Challenges –
1. Reproduce the portion of the mineral lease opinion starting at "DocketNumber: 8125" and ending at "Louisiana, Third Circuit.".
2. Resume the mineral lease opinion from its last sentence shown.

Document –
DocketNumber: 8125
Citation Numbers: 396 So. 2d 528
Judges: Guidry, Cutrer and Laborde
Filed Date: 3/11/1981
Status: Precedential
Modified Date: 3/3/2016
Court of Appeal of Louisiana, Third Circuit.
*529 Broussard, Broussard & Moresi, Marcus A. Broussard, Jr., Abbeville, for plaintiff-appellant.
Gordon, Arata & McCollam, John M. McCollam, New Orleans, for defendant-appellee.
Before GUIDRY, CUTRER and LABORDE, JJ.
GUIDRY, Judge.
In this suit the plaintiff-lessor, Joseph Maxie Pierce, seeks damages and cancellation of an oil, gas and mineral lease held by the defendant-lessee, Goldking Properties, Inc. (hereafter Goldking). In support of his demand plaintiff contends that Goldking breached its contractual obligations under the lease in failing and refusing to pay him royalties on pre-unit production resulting from a lease well situated on the property of an adjacent landowner; and, in failing to protect his land from uncompensated drainage. Plaintiff further urges that the defendant had an obligation to represent the lessor fairly and completely before the Commissioner of Conservation and failed to do so. The defendant filed a dilatory exception of prematurity grounded upon plaintiff's failure to place the defendant in default prior to the filing of the instant suit as required by La.R.S. 31:135 and 136, infra. Defendant's exception was referred to the merits by the trial court. The trial court held that Goldking acted reasonably and prudently in its dealings with the plaintiff *530 and denied plaintiff's demands. Plaintiff appeals from that judgment. We affirm.
The facts of the instant case are undisputed. On November 13, 1973, plaintiff entered into two mineral lease agreements with J. W. Rettig, Jr. Through a series of assignments, these leases were ultimately acquired by the defendant, Goldking. On or about August 21, 1974, Goldking drilled and completed a gas well, referred to as the Bernard No. 1 well, which was physically located on land owned by Raywood Bernard et al., which lands are situated adjacent to the lands owned by the plaintiff.[1] The well was initially shut-in because of non-availability of a reasonable market. Approximately one month later, Goldking retained the services of Ted Hoz, a consulting geologist, for the purpose of determining the advisability of creating producing units for the productive sands found in the Bernard No. 1 well. At some time in late December 1974 or early January, 1975, Mr. Hoz advised Goldking to file an application with the Commissioner of Conservation requestion the creation of drilling and producing units for the Siphonia Davisi No. 3 Sand (referred to as SD-3) and the shallower Cristelleria No. 6 Sand (referred to as Crist-6) pursuant to the provision of LSA-R. S. 30:9. On January 4, 1975 Goldking filed its initial notice of intent to apply for the aforementioned units. Subsequently, a pre-application hearing was scheduled for February 4, 1975 to be held in Lafayette, Louisiana. Following the pre-application hearing, on February 7, 1975, Goldking filed its formal application for a public hearing before the Commissioner of Conservation. The Commissioner set the hearing for April 8, 1975, thus, allowing sufficient time to provide the thirty day public notice and advertisement as mandated by statute.

Dataset records –
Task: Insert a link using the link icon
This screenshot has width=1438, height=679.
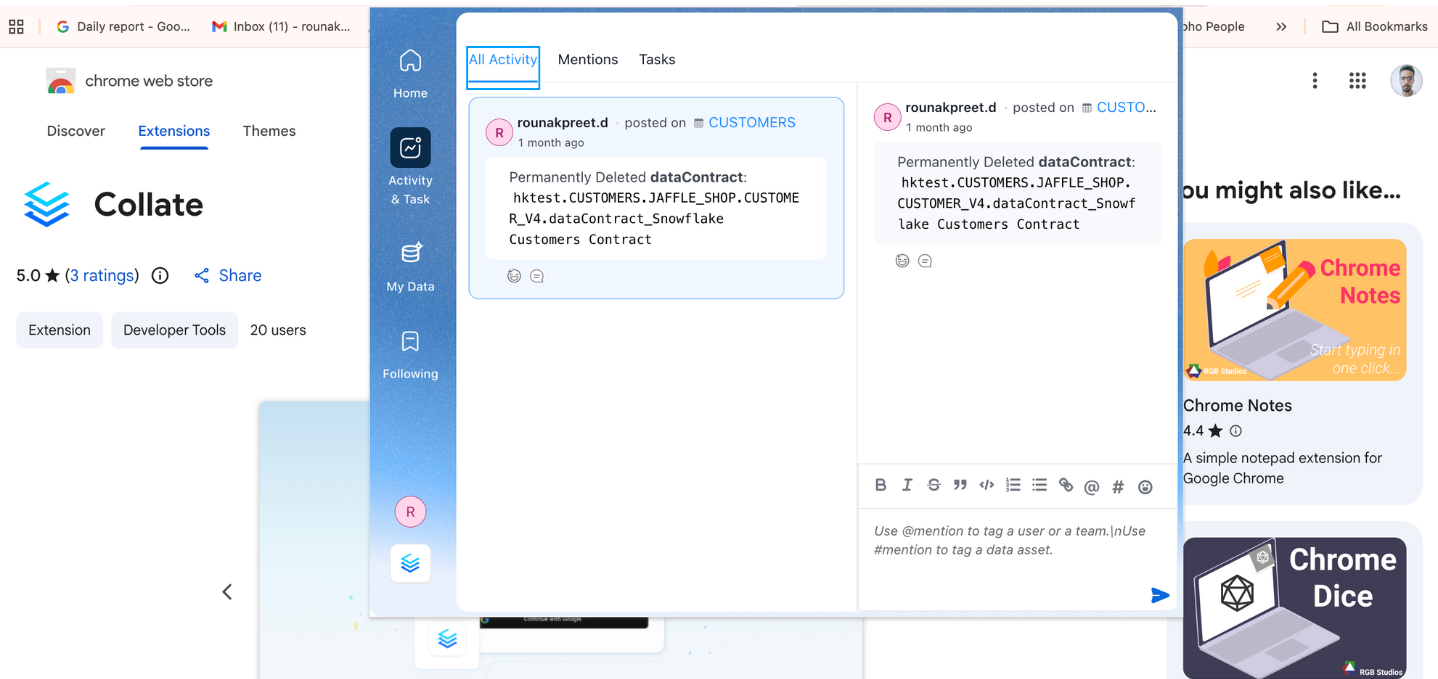Action: coord(1065,486)
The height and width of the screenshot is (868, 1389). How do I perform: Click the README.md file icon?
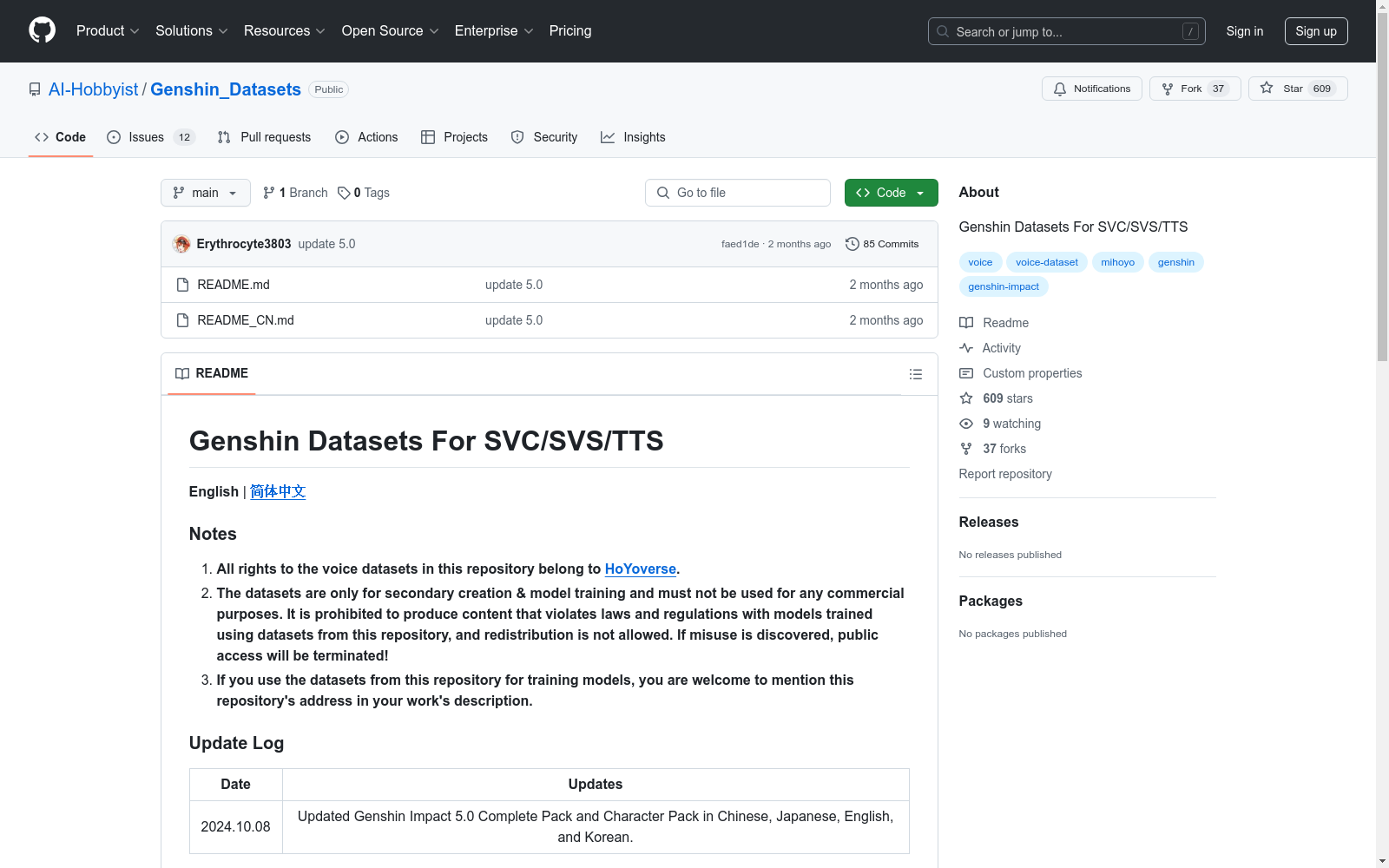(x=182, y=285)
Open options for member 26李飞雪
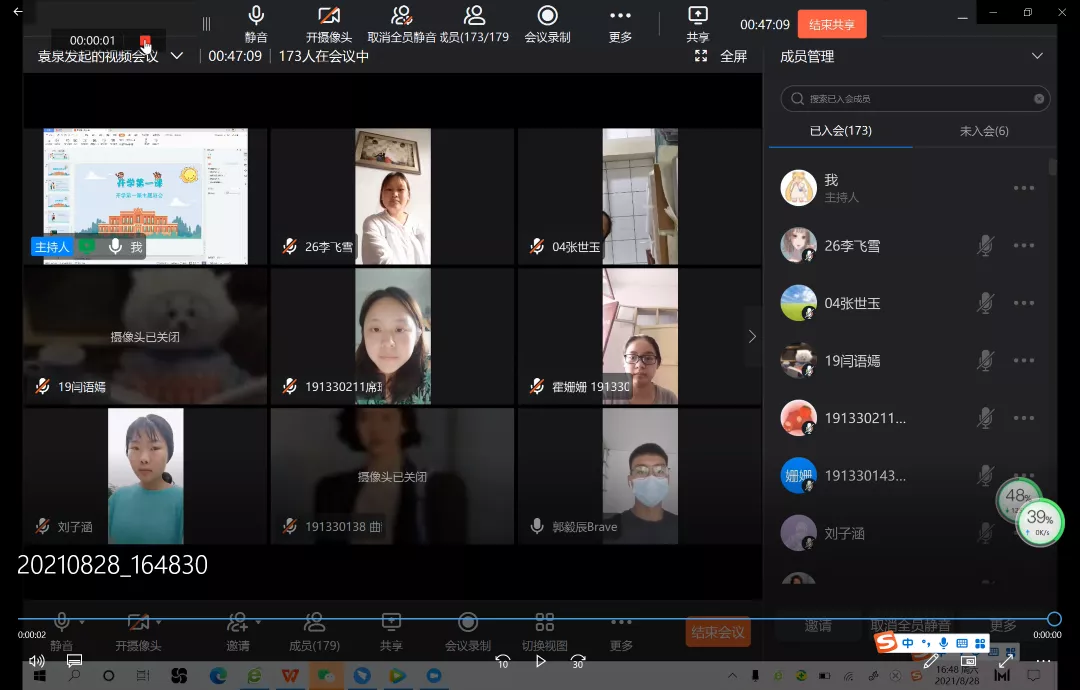This screenshot has width=1080, height=690. pyautogui.click(x=1023, y=246)
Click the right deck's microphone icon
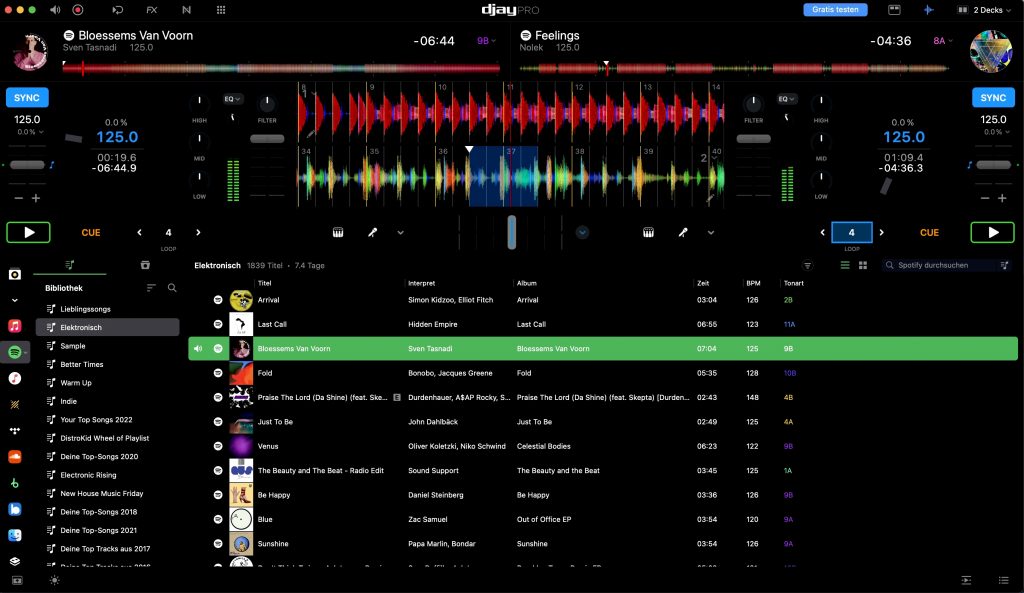This screenshot has height=593, width=1024. (683, 232)
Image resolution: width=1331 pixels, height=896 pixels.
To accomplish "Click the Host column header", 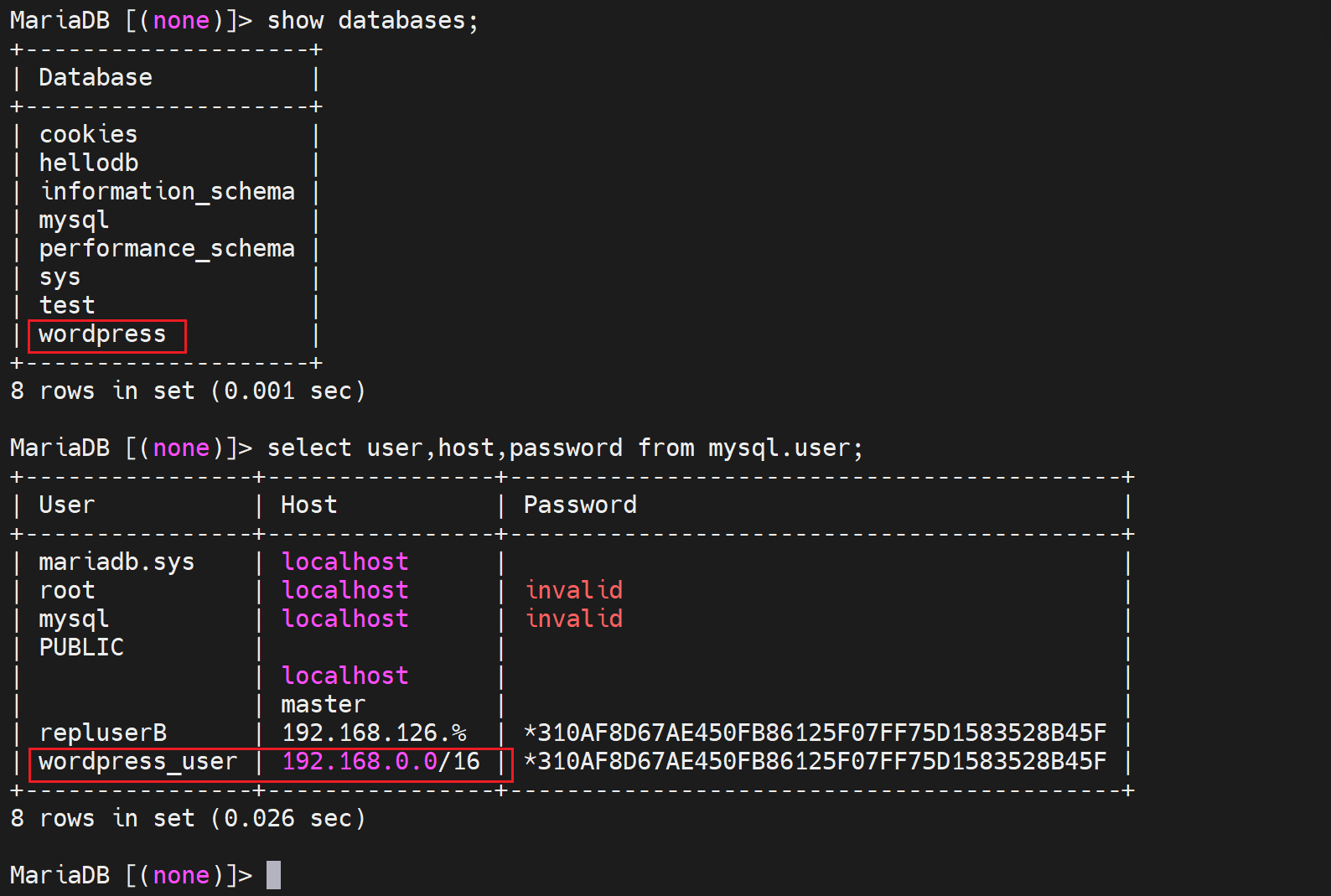I will point(308,505).
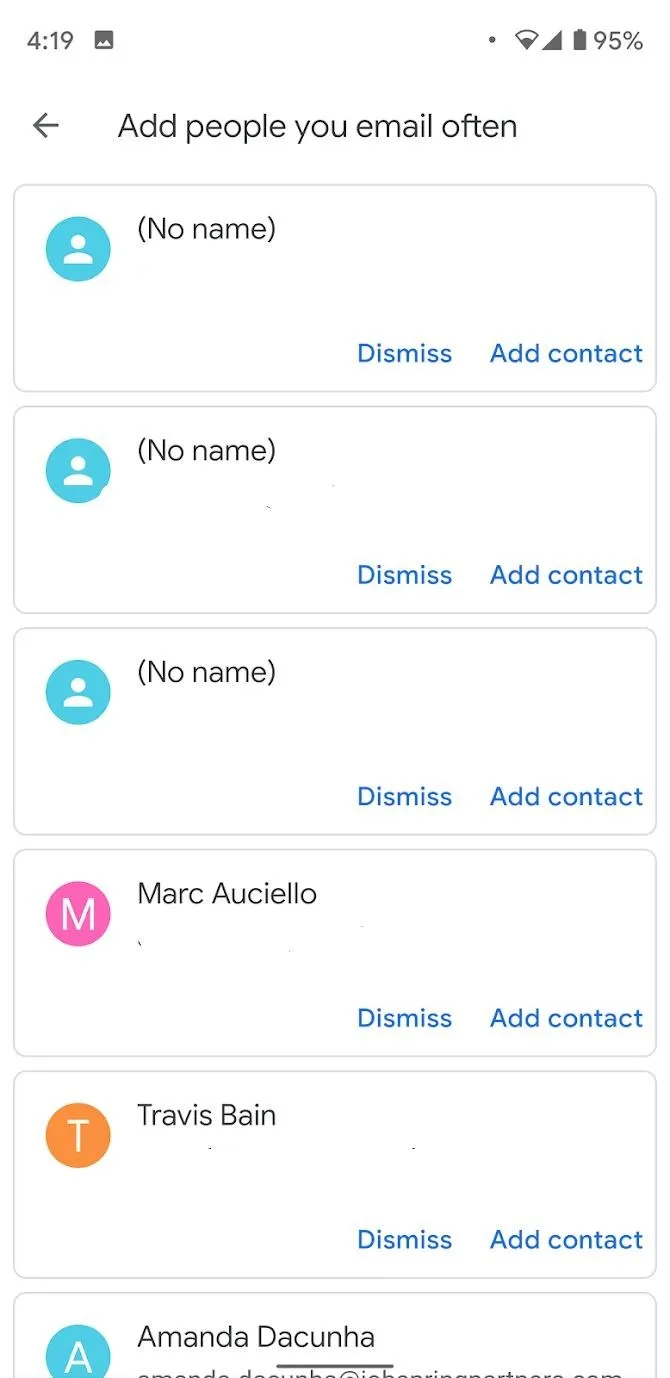Open the picture notification icon in status bar

click(x=104, y=41)
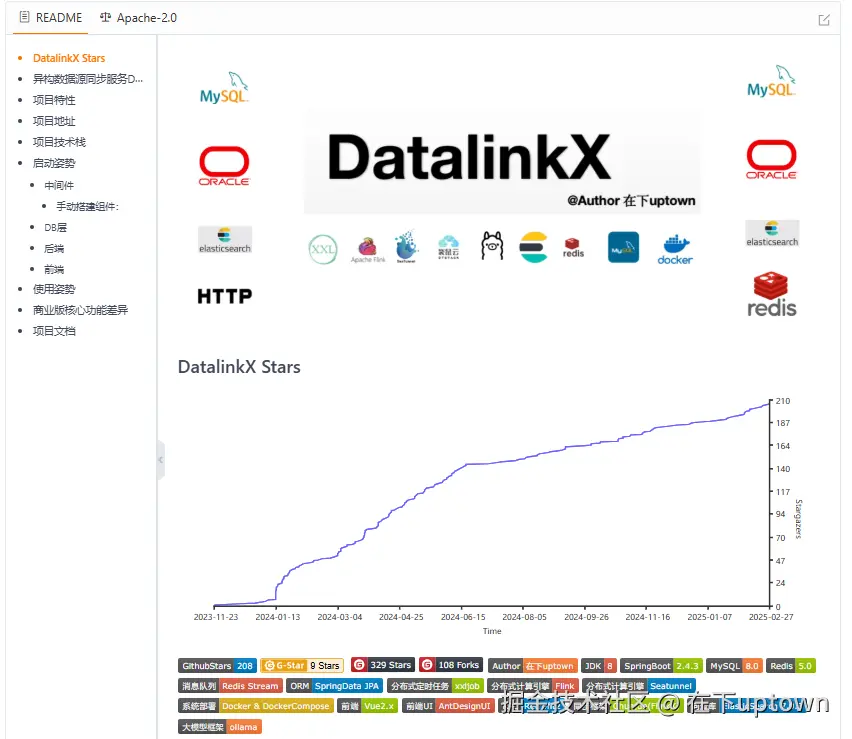Click the Docker whale logo
Viewport: 852px width, 739px height.
(x=675, y=248)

Task responses –
1.
DocketNumber: 8125
Citation Numbers: 396 So. 2d 528
Judges: Guidry, Cutrer and Laborde
Filed Date: 3/11/1981
Status: Precedential
Modified Date: 3/3/2016
Court of Appeal of Louisiana, Third Circuit.

2.
While the aforesaid unitization procedure was ongoing, defendant was actively engaged in the search for a reasonable market for the gas to be produced from the Bernard No. 1 well. On February 16, 1975, after a market was located, the Bernard well was put on production. All lease royalties resulting from the gas produced from the subject well were paid to Raywood Bernard et al. Subsequently, the public hearing, scheduled by the Commissioner, was held resulting in the issuance of Department of Conservation Orders Nos. 367-D1 and 367-E which created producing units for the SD-3, Reservoir B, and the Crist-6 Sand, Reservoir B, as requested by the defendant. These units included substantial portions of the plaintiff's lands which were leased to defendant. The Commissioner of Conservation, despite opposition, set the effective date of the unitization order as May 1, 1975. Commencing as of that date, royalties were ultimately paid to those lessors who contributed lands to the aforesaid units, including plaintiff.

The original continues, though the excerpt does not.